Change of direction?

Today I am reduced to posting the kind of image that inspires within me self loathing; a hipsteresque image of coffee and my camera (the only thing I despise more is the horrible ice cream glass some chains insist on for lattes).

I lost my bottle. I tried to take an image of a guy on a BMX, lost confidence so asked, and was told to beat it (in more colourful language).

I should have carried on shooting elsewhere, but instead gave up for a while. The reality is there is very little conflict in street photography. Yet, when it happens, it makes me want to give up. I listen to John Free tell me that street photography is a noble endeavour. But sometimes it seems to be perceived as less than honourable.

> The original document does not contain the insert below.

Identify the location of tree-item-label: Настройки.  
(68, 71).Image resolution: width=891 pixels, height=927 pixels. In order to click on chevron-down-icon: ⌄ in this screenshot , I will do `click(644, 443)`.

It is a fairly mainstream activity. Today I listened to part of the fascinating story of Vanley Burke documenting the experience of the African-Caribbean community in England. This was a Radio 4 programme. Hardly an underground or especially edgy source. The story told the response of some of his subjects discovering his candid shots. In the main they sounded ok with it and some sounded pleased.

However, with some of the present anxiety over GDPR (which will hopefully turn out to be unwarranted) and the potential for conflict, I wonder if it’s time for a change of direction. ¬†Or at least until I get my bottle back.

In these circumstances I enjoy doing something different. For example, occassionally I get the opportunity to photograph events. It gives me the chance to plug in the flash and take some non-candid shots and portraits. I find that mft cameras can generally deal well enough with the light conditions and my little Nissin i40 flash does a brilliant job with the problem situations.

Bareknuckle

I was walking with my camera in my hand, at my side. A guy came round the corner in front of me. He made a strange shout and then appeared to pose for me.  This was not the first time someone had acted like this, so I assumed he wanted me to take a picture.

So, I raised my camera and took a few shots. I was using an old Panasonic G3 and had been using the screen. When I raised the camera the viewfinder, therefore, did not switch on (I believe the automatic switch came with the G5). I couldn’t see him but I took a shot anyway.

When I lowered the camera I was surprised to see he was directly in front of me and not looking too happy. I turns out I had misunderstood his behaviour and he did not like it. He made that clear and exclaimed, ‘you should ask first!’ He then went on his way and I didn’t get a chance to explain my misunderstanding.

Many people don’t seem to mind too much if you take their photo, even without asking. On this occasion I thought I had been given permission, without asking. But it just goes to show there can be a confrontational side to street photography.